I have attached my work as a picture since it would take a long time to type in (I did it on Microsoft Office). Could anyone tell me if I am correct, and if not, where did I go wrong? Thanks!
• Mar 22nd 2010, 03:20 PM
masters
Quote:

Originally Posted by sleigh
I have to put the ellipse with the equation $\displaystyle ax^2+by^2+cx+dy+e=0$ into standard form, $\displaystyle \frac{(x-h)^2}{a}+\frac{(y-k)^2}{b}=1$

I have attached my work as a picture since it would take a long time to type in (I did it on Microsoft Office). Could anyone tell me if I am correct, and if not, where did I go wrong? Thanks!

Hi sleigh,

After completing the square in the 4th row, you factored incorrectly in the 5th row.

It should be:

$\displaystyle a\left(x+\frac{c}{2a}\right)^2+b\left(y+\frac{d}{2 b}\right)^2=-e+\frac{c^2}{4a}+\frac{d^2}{4b}$

Too bad the error came so early. Why on Earth would anyone want to do this, anyway?
• Mar 22nd 2010, 03:27 PM
sleigh
Quote:

Originally Posted by masters
Hi sleigh,

After completing the square in the 4th row, you factored incorrectly in the 5th row.

It should be:

$\displaystyle a\left(x+\frac{c}{2a}\right)^2+b\left(y+\frac{d}{2 b}\right)^2=-e+\frac{c^2}{4a}+\frac{d^2}{4b}$

Too bad the error came so early. Why on Earth would anyone want to do this, anyway?

Does this error make the entire thing wrong? Even though I factored wrong, I don't think this affects the rest of the problem because I added the correct amount to the other side, and I do not expand the binomials after I factored them.
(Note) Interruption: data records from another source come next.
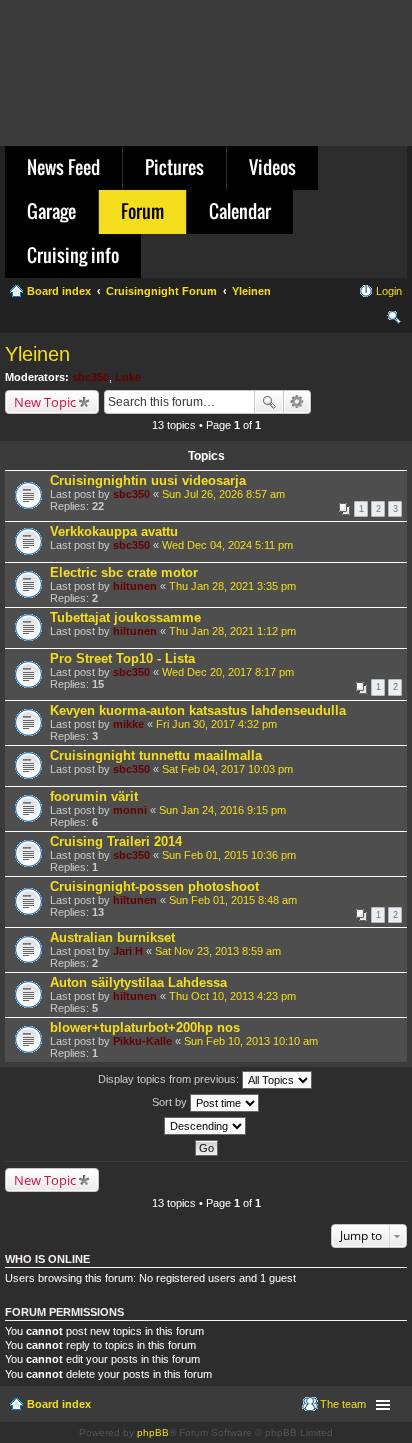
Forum (142, 211)
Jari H (128, 951)
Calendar (240, 211)
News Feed (63, 167)
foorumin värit (94, 796)
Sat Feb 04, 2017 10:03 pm (227, 769)
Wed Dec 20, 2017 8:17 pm (228, 672)
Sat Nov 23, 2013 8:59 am (218, 951)
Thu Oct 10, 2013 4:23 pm (232, 996)
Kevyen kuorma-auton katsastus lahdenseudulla (198, 710)
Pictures (174, 167)
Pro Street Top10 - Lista (122, 658)
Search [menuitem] (394, 320)
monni (130, 810)
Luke (128, 377)
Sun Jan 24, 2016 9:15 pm (222, 810)
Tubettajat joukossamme (125, 617)
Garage (51, 211)
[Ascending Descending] (206, 1126)
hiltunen (135, 586)
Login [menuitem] (389, 291)
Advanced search (297, 402)
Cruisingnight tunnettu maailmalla (156, 755)
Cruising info (73, 255)
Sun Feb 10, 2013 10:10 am (251, 1041)
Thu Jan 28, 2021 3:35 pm (232, 586)
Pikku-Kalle (142, 1041)
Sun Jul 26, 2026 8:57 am (223, 494)
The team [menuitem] (343, 1404)
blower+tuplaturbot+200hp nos (145, 1027)
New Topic (45, 402)
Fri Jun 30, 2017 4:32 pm (216, 724)
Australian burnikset (112, 937)
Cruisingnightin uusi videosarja (148, 480)
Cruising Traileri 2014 (116, 841)
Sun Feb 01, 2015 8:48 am (233, 900)
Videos (272, 167)
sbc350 (90, 377)
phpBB (153, 1432)
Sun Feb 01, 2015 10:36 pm (229, 855)
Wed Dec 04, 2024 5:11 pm (227, 545)
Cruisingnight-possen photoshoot (154, 886)
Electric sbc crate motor (124, 572)
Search (269, 402)
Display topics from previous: (170, 1079)
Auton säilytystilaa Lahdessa (138, 982)
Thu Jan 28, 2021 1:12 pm (232, 631)
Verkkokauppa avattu (114, 531)
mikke (128, 724)
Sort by (171, 1102)
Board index (59, 1404)
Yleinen (37, 354)
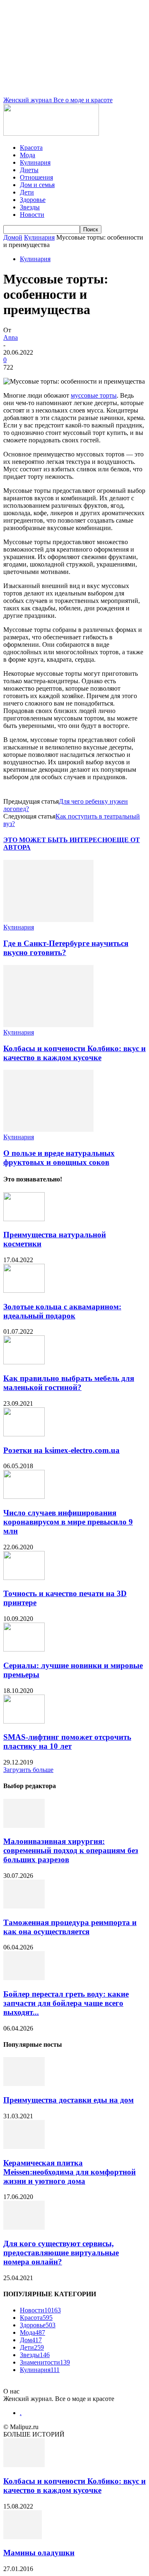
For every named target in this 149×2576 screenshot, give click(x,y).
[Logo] (51, 133)
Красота (31, 147)
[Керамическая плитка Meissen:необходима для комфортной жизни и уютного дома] (24, 2146)
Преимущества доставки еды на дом (68, 2100)
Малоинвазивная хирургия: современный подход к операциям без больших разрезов (70, 1850)
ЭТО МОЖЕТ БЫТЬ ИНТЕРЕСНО (57, 839)
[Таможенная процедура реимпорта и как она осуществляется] (24, 1906)
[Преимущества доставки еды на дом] (24, 2083)
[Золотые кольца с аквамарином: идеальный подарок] (24, 1290)
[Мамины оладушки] (22, 2536)
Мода (27, 154)
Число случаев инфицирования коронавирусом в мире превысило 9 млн (68, 1521)
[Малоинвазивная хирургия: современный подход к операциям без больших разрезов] (24, 1825)
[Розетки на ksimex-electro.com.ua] (24, 1434)
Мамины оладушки (38, 2552)
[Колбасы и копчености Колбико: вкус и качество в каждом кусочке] (48, 1024)
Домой (12, 237)
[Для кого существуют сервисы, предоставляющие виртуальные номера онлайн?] (24, 2227)
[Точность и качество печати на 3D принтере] (24, 1577)
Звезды (30, 207)
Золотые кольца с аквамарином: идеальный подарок (62, 1311)
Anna (10, 337)
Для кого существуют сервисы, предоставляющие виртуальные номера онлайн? (61, 2252)
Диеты (29, 169)
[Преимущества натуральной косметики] (24, 1218)
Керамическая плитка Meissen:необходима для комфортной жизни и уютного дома (69, 2171)
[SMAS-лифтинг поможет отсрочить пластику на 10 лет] (24, 1721)
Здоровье (33, 199)
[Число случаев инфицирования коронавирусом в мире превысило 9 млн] (24, 1496)
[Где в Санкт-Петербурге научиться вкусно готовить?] (48, 919)
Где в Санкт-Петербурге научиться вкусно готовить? (65, 948)
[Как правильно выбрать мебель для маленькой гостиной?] (24, 1362)
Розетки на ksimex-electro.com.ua (61, 1450)
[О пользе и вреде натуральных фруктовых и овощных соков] (48, 1129)
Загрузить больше (28, 1769)
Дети (27, 192)
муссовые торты (94, 395)
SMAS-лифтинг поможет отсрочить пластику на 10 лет (67, 1741)
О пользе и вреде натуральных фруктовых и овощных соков (59, 1158)
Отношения (36, 177)
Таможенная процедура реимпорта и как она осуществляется (70, 1927)
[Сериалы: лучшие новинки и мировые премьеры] (24, 1649)
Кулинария (35, 162)
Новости (32, 214)
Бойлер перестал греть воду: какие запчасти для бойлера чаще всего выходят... (66, 2003)
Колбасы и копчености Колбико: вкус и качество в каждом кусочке (74, 1053)
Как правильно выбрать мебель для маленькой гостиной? (68, 1383)
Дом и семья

I am doing this to program my calculator to put it into standard form and give all of the information. I have a program to do it in standard form, but I wanted it to work for general form, too. This way, for example, the x coorodinate of the vertex is $\displaystyle \frac{-c}{2a}$. This would work for the y coorodinate, $\displaystyle a^2$ term and $\displaystyle b^2$. I already did this for the parabola and circle, but I was unsure of this one. Thanks for your help!